Between Sledmere and Bridlington lies the small hamlet of Rudston, an ancient hamlet with origins possibly dating back to Neolithic times.
In the surrounding vicinity there is evidence of pre-historic earth banks, square and round barrows with Neolithic and Bronze Age burials, Iron Age graves and chariot burials and it is even suggested that the main village street may once have been a Neolithic track.
Given a clearly ancient and historic past it is perhaps not surprising that, close to the village church of All Saints there is a more visible and enduring legacy of past times in the shape of the Rudston Monolith.
Standing at approximately 25’ above ground it is Britain’s tallest standing stone. It’s weight is estimated at 40 tons and its circumpherence is a whopping 5 metres.
In the late 18th century tests revealed that there is as much again of the stone buried in the ground.
As with all ancient memorials there is dispute, conjecture and legend as to its origins.
Was the stone deposited on the site of this tiny hamlet by glacial action as some suggest?
The nearest similar rock formations being approximately 10 miles to the North at Cayton Bay or Cornelian Bay in Scarborough was this massive 50’, 40 ton edifice dragged by superhuman physical effort to its final resting place to become an object of religious worship? Some believe it was a relic of the Druids and to date somewhere between 600 and 1,000 years B.C. Others believe it was erected by the Celts as late as 400 A.D. as a symbol of worship to the Sun Gods.
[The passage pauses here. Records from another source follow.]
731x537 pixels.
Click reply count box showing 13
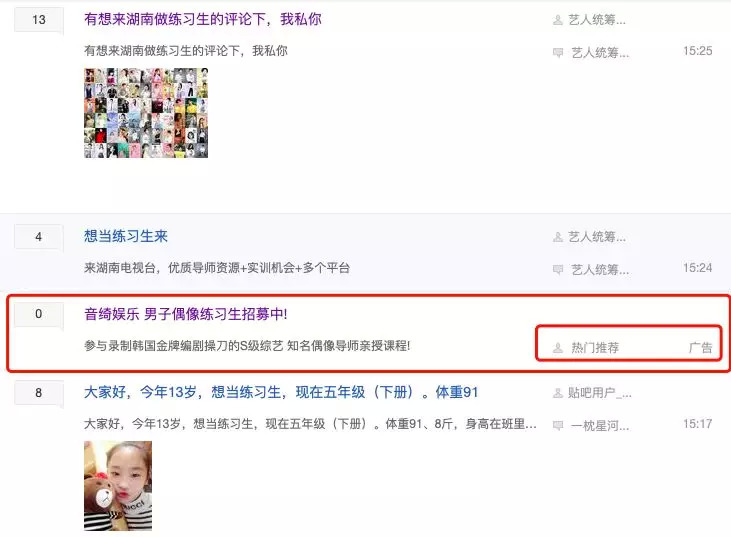point(39,20)
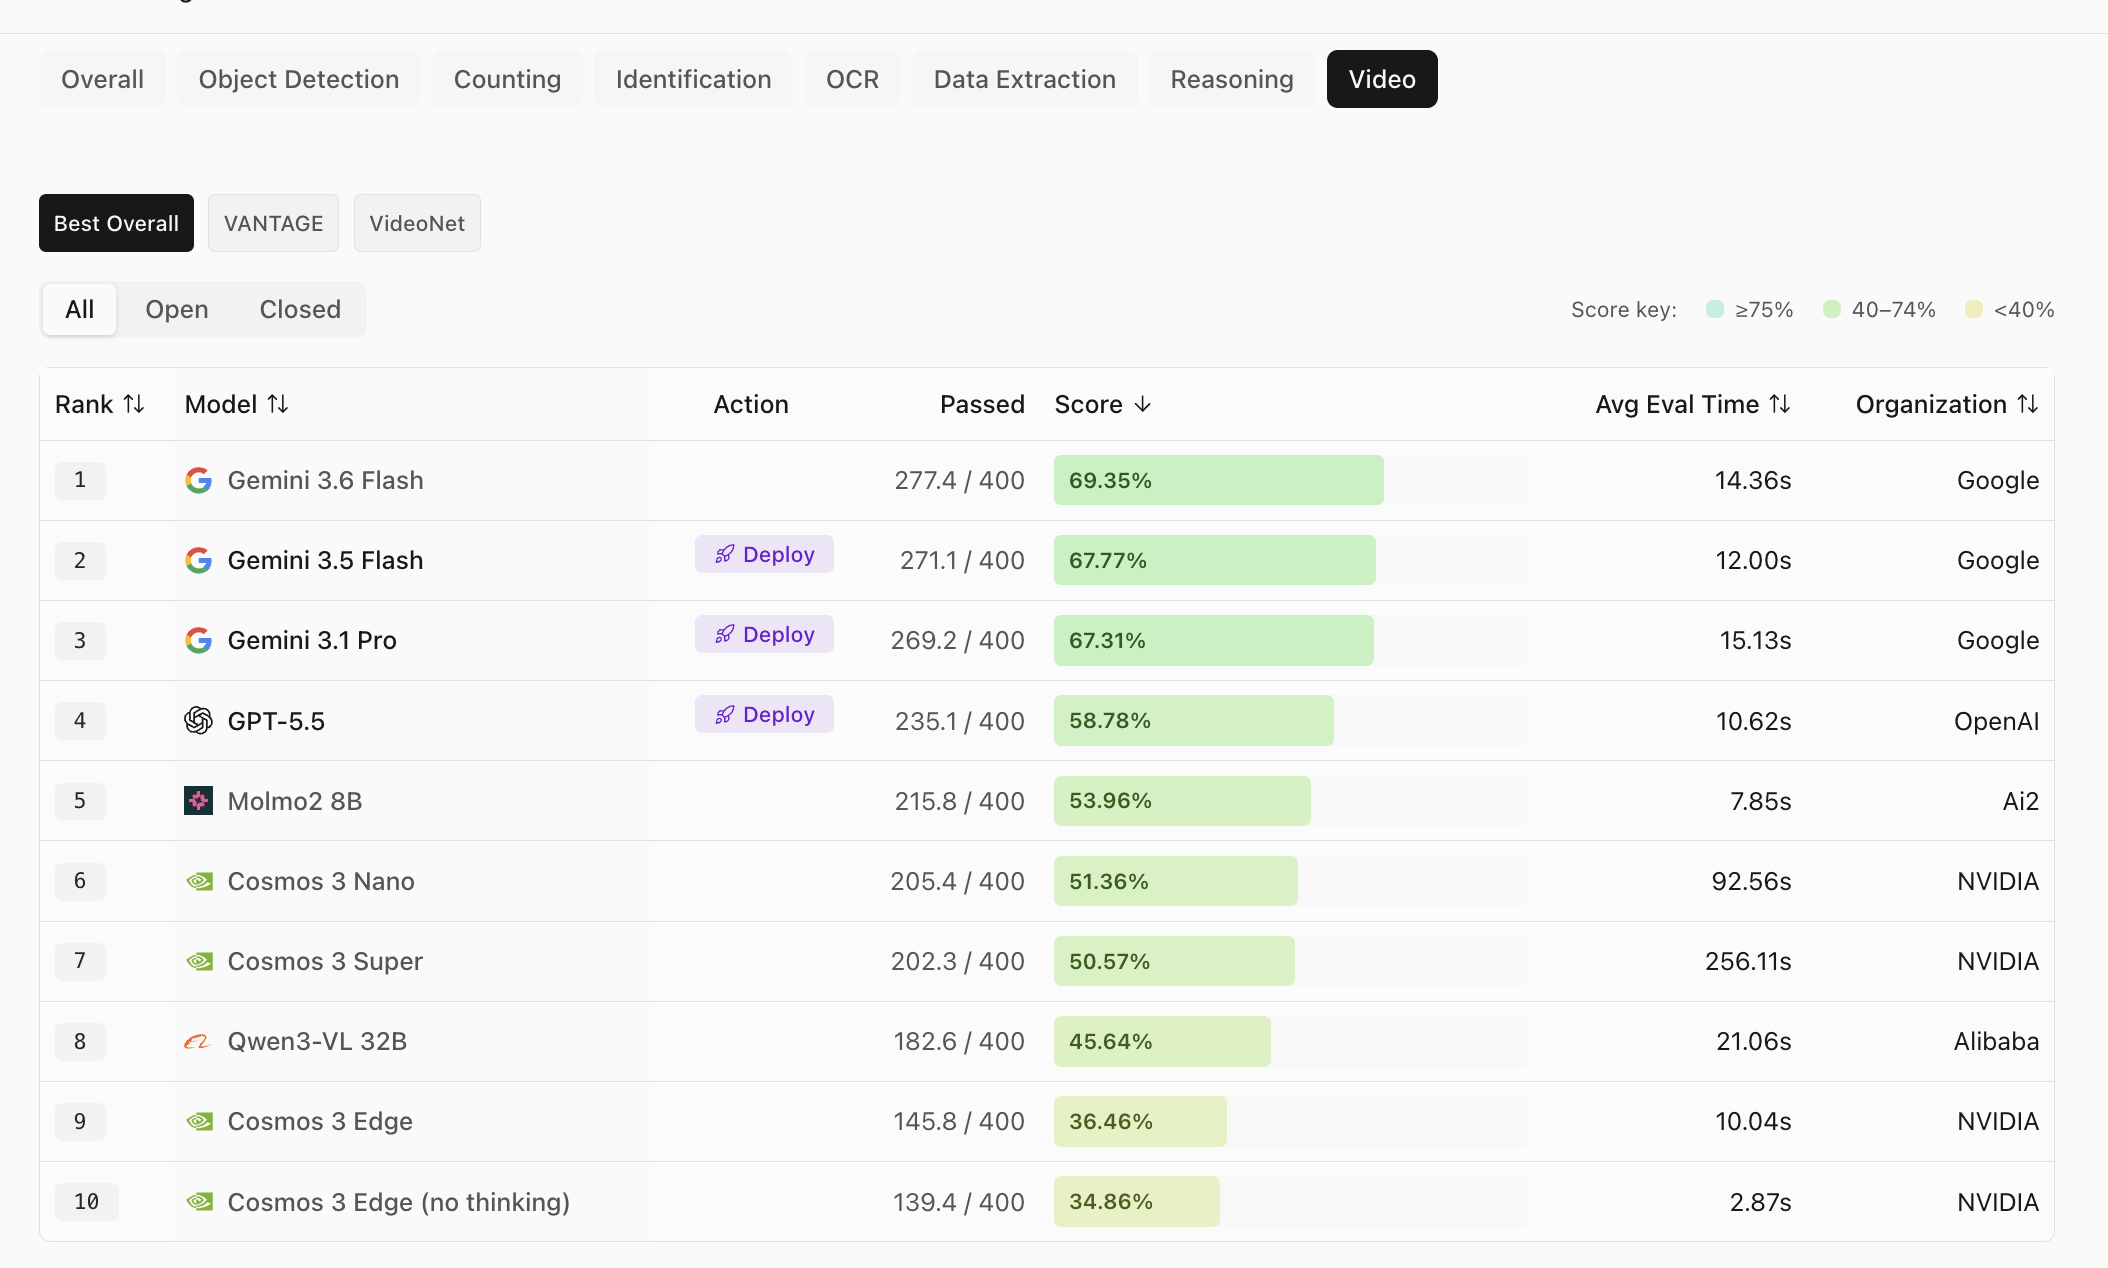Open the Reasoning category tab
Image resolution: width=2108 pixels, height=1268 pixels.
[1232, 79]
Was it a fertility symbol?
Fantastic as some of these theories may sound, there must be some explanation. After all, it is hard to believe that Stonehenge is a glacial deposit!
In 1773 the stone was capped with lead to protect it against erosion. The lead has now been replaced with a metal cap.
The name “Rudston” would appear to derive from the word “Rood” meaning “cross” and “ston” meaning stone and this would suggest that the stone at one time had a cross-head fixed to it, reinforcing the theories of religious origin. It is suggested that a cross must have existed or even been placed on the stone by Anglo-Saxon missionaries.
The very close proximity of the church may re-enforce this view.
In this day and age a 25’ stone pillar may not sound so impressive and be of little interest
but for those with a feeling for mystery and history or those wishing to stir the imagination of the eager minds of their children it is a lasting reminder of times so, so long ago and can awaken a rich and rewarding interest in the history of this sceptred isle.